Running machine learning behind Tableau: Twitter sentiment analysis on #MLOps

By 22 July 2021Blog, Functionality

While the majority of companies is able to transform and visualise data in a user-friendly way, the demand to visualise the outcome of data science, such as machine learning models, is increasing. However, Tableau doesn’t run python, nor does PowerBI. Usually, the BI analyst does not have all the required Azure or AWS certifications to set-up a scalable and robust infrastructure there. Or simply, they don’t want to spend time on that. More often, they like to play around with Python and increase those skills.
This article is written for that person. 

Are you that person? Continue reading. 

 TL;DR: See the end result of the Twitter sentiment analysis running on UbiOps in Tableau here.


The ML Ops space and its sentiment

As a use case we monitored the sentiment of “#MLOps” on Twitter the past couple of weeks. As UbiOps is part of the MLOps stack, and because it’s an upcoming field of work that many people discuss, we thought it would be nice to use that hashtag. We connected with the Twitter API to get the daily tweets using #MLOps, run a pretrained sentiment analysis model in UbiOps and push the data to a database. In this case, it was google sheets – yes, not a proper database, but for the purpose of this article it works :). 
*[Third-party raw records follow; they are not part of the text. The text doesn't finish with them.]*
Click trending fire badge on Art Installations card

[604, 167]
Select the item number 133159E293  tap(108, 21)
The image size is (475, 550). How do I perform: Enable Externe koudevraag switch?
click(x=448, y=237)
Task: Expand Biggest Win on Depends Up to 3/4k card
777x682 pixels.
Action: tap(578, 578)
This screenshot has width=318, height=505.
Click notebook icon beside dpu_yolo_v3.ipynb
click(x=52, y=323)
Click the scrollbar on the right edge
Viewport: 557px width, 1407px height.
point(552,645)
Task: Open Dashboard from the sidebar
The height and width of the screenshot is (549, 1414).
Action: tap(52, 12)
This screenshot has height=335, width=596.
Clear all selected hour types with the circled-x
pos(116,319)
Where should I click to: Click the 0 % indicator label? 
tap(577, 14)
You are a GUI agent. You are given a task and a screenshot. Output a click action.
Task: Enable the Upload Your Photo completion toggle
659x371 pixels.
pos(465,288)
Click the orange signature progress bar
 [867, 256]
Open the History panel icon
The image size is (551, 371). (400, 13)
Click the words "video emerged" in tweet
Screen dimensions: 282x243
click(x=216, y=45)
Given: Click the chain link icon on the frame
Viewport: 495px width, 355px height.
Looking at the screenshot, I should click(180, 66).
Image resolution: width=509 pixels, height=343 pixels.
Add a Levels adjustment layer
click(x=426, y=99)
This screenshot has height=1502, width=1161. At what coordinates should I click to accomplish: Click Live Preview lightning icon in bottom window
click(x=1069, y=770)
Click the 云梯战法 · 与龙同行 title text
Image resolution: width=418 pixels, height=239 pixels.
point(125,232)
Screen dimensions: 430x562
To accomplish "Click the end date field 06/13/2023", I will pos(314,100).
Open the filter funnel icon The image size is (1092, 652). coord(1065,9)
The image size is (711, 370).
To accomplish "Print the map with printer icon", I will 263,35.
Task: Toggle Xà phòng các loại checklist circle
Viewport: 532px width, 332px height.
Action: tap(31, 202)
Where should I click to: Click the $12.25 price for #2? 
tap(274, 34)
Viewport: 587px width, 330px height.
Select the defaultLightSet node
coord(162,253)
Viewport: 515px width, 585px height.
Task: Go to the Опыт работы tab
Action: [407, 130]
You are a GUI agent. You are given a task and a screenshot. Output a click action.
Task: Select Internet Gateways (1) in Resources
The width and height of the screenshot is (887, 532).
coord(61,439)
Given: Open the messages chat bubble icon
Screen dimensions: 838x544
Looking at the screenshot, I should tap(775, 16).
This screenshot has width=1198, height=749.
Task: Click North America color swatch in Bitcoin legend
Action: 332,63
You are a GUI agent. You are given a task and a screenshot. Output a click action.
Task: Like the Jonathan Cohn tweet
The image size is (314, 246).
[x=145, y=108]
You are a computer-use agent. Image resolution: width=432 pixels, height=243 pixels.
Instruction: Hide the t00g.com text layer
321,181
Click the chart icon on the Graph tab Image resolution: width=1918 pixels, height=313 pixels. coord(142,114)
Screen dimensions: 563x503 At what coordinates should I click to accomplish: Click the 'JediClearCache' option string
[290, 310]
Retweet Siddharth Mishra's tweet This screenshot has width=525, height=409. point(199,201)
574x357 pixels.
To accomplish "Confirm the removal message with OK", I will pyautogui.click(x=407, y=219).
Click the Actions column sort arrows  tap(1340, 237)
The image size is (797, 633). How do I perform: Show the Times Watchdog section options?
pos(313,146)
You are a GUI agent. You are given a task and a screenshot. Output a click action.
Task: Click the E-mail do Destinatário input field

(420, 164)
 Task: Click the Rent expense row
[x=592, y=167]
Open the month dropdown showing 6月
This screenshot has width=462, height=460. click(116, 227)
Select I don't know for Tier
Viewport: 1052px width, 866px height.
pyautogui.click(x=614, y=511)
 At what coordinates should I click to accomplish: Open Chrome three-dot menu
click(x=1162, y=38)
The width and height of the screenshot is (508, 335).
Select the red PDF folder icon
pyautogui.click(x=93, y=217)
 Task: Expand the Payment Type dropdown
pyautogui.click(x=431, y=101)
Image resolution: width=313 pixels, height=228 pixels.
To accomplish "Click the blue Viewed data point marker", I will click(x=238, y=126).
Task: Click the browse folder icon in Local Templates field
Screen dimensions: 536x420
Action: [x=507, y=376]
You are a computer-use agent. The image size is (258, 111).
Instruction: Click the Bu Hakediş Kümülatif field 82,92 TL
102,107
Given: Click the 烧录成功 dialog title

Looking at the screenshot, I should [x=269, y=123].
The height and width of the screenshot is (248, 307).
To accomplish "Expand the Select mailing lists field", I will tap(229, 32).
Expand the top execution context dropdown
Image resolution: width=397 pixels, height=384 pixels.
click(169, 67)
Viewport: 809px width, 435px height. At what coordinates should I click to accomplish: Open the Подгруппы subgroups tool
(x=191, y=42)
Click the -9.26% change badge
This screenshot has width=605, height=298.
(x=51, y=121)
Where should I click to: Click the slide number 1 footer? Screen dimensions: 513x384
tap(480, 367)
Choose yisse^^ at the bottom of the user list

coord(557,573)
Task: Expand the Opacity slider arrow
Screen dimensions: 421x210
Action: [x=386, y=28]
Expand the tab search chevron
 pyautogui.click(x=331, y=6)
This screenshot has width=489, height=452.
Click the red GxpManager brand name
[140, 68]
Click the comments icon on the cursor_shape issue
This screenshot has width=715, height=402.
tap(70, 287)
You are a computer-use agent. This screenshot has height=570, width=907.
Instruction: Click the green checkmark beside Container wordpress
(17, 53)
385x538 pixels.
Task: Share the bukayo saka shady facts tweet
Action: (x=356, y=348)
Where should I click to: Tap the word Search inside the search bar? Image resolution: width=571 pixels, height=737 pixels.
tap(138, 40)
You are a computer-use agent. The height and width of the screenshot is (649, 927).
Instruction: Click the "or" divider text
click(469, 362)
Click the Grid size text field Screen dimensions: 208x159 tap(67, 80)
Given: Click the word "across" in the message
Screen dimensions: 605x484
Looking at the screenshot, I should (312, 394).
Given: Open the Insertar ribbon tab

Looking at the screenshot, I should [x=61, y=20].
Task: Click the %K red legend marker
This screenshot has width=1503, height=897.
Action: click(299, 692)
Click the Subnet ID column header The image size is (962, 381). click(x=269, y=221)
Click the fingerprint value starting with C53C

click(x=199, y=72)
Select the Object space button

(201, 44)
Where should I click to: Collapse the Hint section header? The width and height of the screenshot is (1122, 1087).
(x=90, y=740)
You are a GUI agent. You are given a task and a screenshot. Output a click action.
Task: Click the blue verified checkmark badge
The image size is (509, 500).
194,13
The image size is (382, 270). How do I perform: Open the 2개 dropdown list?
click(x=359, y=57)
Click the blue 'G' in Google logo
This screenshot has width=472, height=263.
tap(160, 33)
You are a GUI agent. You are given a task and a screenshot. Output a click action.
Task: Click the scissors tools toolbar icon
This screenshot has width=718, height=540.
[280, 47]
In production, this should be a SQL database or similar. Tableau then reads from the google sheets to visualise the daily sentiment of #MLOps. 

This article aims to guide those who wish to run python or R scripts behind their dashboards in a scalable way, and assist them by showing an example of how this can be done without knowing everything about docker, kubernetes and APIs (Application Programming Interface). 

Twitter API, UbiOps deployment package and connection to google sheets

In this part we’ll elaborate how we set up the connections and how we deployed the model with UbiOps. We won’t detail out every single line of code, but only the most important pieces. The can find the full deployment package here.

Requirements

  1. A google sheets file. 
  2. Access to the twitter API. You can apply for access here: https://developer.twitter.com/en/apply-for-access.
    Once on the developer portal, you can generate the consumer key and authentication token (and secret) – don’t forget to save it, you won’t be able to retrieve it again.  
  3. Tableau account. 
  4. Last but not least, a UbiOps account. Create a free UbiOps account here.  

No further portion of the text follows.